Actually, it never really went away – because it is so important. Hincks became emblematic of creativity within Endemol Shine, a kind of programming ying to Sophie Turner Laing’s business acumen yang. That may be too simplistic, but it is how the duo were broadly perceived by rivals and broadcasters.
Certainly ESG was determined to keep him at the time of its merger, and various peers have mentioned the rather attractive deal Hincks was able to negotiate for himself.
“They really needed his creative firepower,” said one senior industry figure. “His departure is an absolute disaster.”
Despite some other high-profile staff leaving recently, Hincks is very clear that ESG is rammed full of creative types, and it’s true that the likes of Shine TV and Tiger Aspect have had fantastic years in terms of programming.
But how ESG goes about the task of replacing him will be interesting. I can’t imagine it will be with someone stepping into a like-for-like role. As one source put it: “President is one of those difficult jobs – it’s very hard being a floating asset. You’re a leader of the business, but you’re not really pitching or at the heart of the creative process. Instead, you sort of become a representative that everything’s OK with the wider business.”

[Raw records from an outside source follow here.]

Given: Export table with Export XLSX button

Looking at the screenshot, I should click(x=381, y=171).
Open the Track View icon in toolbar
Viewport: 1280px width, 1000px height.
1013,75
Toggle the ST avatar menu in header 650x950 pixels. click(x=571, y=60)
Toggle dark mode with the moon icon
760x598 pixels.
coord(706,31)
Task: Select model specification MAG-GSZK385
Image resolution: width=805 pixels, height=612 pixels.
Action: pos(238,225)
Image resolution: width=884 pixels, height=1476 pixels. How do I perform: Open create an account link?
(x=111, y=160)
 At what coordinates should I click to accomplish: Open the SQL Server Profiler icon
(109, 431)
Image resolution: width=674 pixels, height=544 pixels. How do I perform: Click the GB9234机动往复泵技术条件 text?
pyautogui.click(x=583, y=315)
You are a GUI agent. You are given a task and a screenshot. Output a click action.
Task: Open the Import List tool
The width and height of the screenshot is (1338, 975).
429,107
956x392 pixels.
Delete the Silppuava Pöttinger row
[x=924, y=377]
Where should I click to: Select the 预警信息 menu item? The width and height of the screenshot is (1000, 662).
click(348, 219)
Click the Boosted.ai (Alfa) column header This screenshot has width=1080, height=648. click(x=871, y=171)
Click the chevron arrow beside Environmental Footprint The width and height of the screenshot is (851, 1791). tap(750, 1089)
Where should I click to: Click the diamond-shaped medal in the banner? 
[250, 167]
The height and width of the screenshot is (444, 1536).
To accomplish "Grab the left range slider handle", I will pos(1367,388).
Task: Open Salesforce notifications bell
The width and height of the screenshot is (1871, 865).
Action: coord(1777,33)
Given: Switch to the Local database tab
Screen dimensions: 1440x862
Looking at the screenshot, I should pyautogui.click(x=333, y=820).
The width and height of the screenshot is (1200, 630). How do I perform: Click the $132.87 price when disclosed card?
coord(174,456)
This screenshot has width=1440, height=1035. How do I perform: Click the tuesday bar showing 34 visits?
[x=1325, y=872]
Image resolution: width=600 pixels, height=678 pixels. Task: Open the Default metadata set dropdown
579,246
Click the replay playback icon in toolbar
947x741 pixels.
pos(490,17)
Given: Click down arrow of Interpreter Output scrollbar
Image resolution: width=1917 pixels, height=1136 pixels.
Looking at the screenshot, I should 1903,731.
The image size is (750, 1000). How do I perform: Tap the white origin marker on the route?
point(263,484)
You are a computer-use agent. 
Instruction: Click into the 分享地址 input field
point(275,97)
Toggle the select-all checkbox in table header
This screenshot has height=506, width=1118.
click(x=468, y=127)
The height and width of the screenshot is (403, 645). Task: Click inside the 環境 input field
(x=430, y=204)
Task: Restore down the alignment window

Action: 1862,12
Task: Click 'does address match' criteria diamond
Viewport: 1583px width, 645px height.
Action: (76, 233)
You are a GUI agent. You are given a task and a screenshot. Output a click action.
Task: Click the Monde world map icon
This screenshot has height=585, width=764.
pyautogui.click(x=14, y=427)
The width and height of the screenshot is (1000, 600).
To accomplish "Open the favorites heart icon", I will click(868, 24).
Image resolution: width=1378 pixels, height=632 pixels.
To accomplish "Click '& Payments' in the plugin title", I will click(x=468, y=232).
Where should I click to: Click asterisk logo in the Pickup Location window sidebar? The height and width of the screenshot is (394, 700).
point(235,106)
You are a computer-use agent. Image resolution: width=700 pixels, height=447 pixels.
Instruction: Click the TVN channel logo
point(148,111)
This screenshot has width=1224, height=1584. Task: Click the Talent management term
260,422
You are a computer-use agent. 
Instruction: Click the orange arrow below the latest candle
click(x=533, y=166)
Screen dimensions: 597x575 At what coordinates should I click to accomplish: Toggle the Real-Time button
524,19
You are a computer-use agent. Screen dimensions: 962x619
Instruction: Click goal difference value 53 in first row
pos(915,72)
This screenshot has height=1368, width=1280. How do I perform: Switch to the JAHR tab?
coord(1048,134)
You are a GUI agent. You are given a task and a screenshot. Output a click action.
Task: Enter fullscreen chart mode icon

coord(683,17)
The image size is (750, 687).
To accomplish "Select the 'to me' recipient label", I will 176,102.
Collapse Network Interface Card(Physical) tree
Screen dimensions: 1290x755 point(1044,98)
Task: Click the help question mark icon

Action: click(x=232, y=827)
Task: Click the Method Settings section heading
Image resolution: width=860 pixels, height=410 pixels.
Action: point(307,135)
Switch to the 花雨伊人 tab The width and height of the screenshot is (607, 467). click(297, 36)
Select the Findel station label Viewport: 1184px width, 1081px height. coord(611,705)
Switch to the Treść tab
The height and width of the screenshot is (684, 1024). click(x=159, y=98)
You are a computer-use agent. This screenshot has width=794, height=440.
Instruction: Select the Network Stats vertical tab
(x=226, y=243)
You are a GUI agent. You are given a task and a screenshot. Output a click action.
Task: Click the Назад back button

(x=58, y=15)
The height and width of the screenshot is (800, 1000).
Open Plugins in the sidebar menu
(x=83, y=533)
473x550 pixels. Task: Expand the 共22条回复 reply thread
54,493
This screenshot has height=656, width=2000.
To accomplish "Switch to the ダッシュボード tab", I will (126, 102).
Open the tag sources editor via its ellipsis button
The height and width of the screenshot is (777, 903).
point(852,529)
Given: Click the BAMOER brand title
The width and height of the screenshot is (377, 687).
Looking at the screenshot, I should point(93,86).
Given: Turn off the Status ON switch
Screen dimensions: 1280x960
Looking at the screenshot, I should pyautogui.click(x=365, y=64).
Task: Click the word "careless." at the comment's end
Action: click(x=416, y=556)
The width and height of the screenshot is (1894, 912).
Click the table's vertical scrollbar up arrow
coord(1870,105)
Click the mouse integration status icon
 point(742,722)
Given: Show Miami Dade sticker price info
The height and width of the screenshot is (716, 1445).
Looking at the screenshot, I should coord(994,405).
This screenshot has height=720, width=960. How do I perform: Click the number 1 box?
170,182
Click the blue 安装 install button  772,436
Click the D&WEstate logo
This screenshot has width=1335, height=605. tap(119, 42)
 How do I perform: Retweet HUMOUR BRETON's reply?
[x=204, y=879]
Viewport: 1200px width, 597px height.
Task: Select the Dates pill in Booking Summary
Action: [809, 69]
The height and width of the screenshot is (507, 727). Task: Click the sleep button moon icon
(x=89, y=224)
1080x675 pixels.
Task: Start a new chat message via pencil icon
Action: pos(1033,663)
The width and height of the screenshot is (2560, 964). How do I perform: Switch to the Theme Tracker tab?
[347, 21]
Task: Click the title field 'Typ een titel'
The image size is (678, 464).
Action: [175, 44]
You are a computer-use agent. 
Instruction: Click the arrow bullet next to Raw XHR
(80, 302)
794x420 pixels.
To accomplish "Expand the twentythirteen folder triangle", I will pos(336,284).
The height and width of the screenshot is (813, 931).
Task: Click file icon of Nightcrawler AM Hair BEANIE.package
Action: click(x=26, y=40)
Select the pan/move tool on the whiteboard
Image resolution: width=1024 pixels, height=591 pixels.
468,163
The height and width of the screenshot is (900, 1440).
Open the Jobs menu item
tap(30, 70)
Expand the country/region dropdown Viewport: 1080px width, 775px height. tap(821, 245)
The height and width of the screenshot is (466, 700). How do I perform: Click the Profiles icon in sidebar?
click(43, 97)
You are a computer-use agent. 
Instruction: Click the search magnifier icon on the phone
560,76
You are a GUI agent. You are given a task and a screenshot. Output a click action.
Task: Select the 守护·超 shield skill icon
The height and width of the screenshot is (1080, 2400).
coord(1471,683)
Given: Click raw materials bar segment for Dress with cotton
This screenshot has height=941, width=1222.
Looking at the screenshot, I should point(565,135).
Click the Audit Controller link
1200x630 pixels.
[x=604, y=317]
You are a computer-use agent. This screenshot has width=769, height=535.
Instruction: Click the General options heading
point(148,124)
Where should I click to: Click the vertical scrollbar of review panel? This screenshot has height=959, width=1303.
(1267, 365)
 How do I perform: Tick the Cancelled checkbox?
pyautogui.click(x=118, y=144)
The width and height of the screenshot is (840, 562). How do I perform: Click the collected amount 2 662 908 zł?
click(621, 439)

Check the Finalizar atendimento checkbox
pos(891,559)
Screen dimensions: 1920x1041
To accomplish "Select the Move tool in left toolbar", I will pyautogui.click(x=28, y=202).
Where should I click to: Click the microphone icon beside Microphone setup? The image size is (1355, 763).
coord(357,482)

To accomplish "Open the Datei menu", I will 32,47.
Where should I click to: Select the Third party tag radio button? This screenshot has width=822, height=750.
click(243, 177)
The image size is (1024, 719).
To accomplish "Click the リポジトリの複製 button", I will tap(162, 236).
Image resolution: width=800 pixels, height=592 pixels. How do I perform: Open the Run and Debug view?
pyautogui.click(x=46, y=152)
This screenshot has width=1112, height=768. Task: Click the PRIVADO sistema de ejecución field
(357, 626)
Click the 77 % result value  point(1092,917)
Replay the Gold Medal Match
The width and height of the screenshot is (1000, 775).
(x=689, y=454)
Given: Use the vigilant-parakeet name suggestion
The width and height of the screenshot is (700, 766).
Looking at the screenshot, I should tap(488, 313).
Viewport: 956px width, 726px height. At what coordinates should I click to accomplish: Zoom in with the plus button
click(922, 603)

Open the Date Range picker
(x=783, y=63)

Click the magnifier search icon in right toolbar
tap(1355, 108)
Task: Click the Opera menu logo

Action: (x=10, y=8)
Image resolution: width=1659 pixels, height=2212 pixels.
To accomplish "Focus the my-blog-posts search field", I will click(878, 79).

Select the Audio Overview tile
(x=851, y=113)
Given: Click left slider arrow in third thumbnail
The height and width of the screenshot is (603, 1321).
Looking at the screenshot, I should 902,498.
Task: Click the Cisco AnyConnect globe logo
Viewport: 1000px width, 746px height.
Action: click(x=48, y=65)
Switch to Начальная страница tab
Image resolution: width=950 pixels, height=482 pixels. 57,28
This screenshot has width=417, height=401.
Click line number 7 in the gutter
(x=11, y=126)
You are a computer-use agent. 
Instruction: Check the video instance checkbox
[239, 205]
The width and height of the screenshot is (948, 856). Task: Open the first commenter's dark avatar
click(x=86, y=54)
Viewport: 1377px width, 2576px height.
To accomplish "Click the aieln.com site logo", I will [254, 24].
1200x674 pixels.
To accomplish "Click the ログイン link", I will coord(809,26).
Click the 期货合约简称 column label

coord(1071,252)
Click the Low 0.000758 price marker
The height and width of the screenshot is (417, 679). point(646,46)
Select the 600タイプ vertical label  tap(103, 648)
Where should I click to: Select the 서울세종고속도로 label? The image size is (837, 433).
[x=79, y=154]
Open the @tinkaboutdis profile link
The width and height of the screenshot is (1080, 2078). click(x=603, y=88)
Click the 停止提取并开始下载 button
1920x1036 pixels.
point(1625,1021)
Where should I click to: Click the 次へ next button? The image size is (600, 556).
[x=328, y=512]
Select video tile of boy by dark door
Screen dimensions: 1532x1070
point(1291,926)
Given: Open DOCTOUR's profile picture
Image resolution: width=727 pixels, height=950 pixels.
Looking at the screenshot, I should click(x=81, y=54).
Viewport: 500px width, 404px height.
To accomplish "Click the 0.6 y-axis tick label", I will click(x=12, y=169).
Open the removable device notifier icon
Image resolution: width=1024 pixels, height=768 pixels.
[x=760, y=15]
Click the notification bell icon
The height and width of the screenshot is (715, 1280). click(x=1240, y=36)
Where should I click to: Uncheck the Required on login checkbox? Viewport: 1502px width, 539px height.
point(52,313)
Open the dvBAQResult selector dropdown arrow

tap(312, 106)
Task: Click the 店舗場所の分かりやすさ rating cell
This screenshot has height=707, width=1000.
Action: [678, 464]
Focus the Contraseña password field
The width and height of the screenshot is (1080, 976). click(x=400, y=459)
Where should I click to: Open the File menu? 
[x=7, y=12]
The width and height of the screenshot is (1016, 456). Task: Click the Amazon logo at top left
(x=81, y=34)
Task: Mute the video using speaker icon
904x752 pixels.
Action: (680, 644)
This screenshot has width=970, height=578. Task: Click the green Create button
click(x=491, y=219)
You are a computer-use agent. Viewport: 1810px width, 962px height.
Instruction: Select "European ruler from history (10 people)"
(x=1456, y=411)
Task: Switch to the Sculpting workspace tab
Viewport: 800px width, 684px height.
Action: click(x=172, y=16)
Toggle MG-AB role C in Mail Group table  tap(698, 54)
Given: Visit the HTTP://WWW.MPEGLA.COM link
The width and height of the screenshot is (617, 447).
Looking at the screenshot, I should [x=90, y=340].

There’s also a management issue worth exploring. Indies tend to grow with creative entrepreneurs at the helm, but once they reach a certain size or structure, they hire a different type of manager or exec.
The skillsets are not quite the same, and the whole industry, as much as ESG, is still grappling with how best to make it work.
As for Hincks, a period of gardening leave beckons. He seems genuinely open-minded about the future, but a quick straw poll of industry heavyweights suggests he is most likely to start again in the production sector – possibly with a twist.
“It’s hard to imagine him sitting in a room above a pub, waiting for Elaine Bedell to call,” said one.
Instead, he might draw on his international knowledge, particularly the US, and his experience of exploiting digital opportunities to attempt to create the next iteration of the indie. It’s either that or a career in stand-up comedy – but for ESG, his departure is no laughing matter.